Like millions of people who are panicking about possible changes to their health insurance, I’m concerned the people elected to represent us won’t have to live with the consequences or expenses that the rest of us may have to face soon. I want lawmakers to commit to treating themselves just like those who will be impacted by ACA repeal or replacement. 

This is probably the most important observation about Congress. Somebody has noticed that some members of Congress are trying very hard to separate their fate from the people they claim to represent. This is an impossible goal to be sure, but it's interesting that they would even try. So the petition seeks to remind Congress that all power resides in the people, and yes, their fate is tied to ours, no matter how hard they try.

Free market ideology claims that we are all rational free agents in a bag of skin. The collapse of the last housing bubble disproves that claim. We are anything but rational, especially when we try to go it alone. The GOP's plan is especially keen to divide us and convince us that we can make it on our own. We can succeed without or even despite the influence that others might have on us.

But the GOP's plan to separate their fate from the people they claim to represent is going to run into a very difficult scientific principle to overcome: the observer effect. In the same way that it's impossible to observe an experiment without influencing the outcome, it is also impossible to separate your fate from everyone else, which is what Republicans in Congress (and a few Democrats) seem to want to do. And this isn't just Congress. It's the millionaire and billionaires who support their campaigns. They too, are seeking to distance themselves from the great unwashed masses that do the work and buy their products.

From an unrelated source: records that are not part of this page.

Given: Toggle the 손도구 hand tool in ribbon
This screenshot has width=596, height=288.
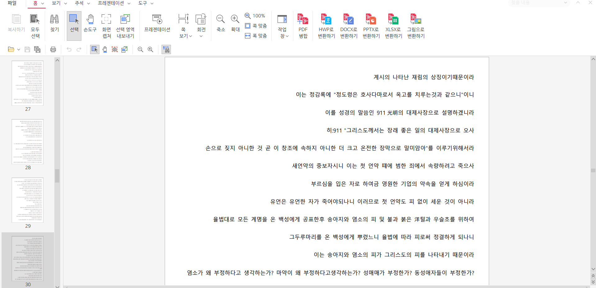Looking at the screenshot, I should pyautogui.click(x=90, y=24).
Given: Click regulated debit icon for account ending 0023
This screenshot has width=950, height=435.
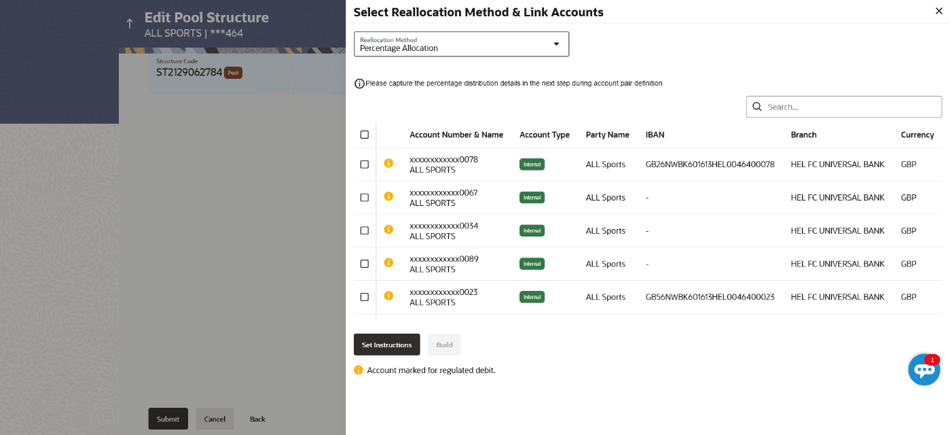Looking at the screenshot, I should click(x=388, y=296).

This is the point of universal health care. We got to this place because everyone is being asked to act as if they are not connected to everyone else, to act as if each person can act independently of another. The high costs of health care and insurance for the same is the cost of resisting the reality that we are all connected. Our fate is not just personal, it's collective. Under the private insurance plans promoted by the GOP, we are divided for maximum profits, while the executives who sell those plans pretend that the costs imposed upon others are not imposed on themselves, too.

When we choose to admit the reality that our fate is collective and individual, we choose to stop resisting and start helping, to share the costs of our mutual care. Universal health care addresses this reality by spreading the costs and the risks throughout the population, regardless of race, creed, gender or wealth. We are all Americans and as a country, our fate is collective. The denial of that fact, is the GOP plan.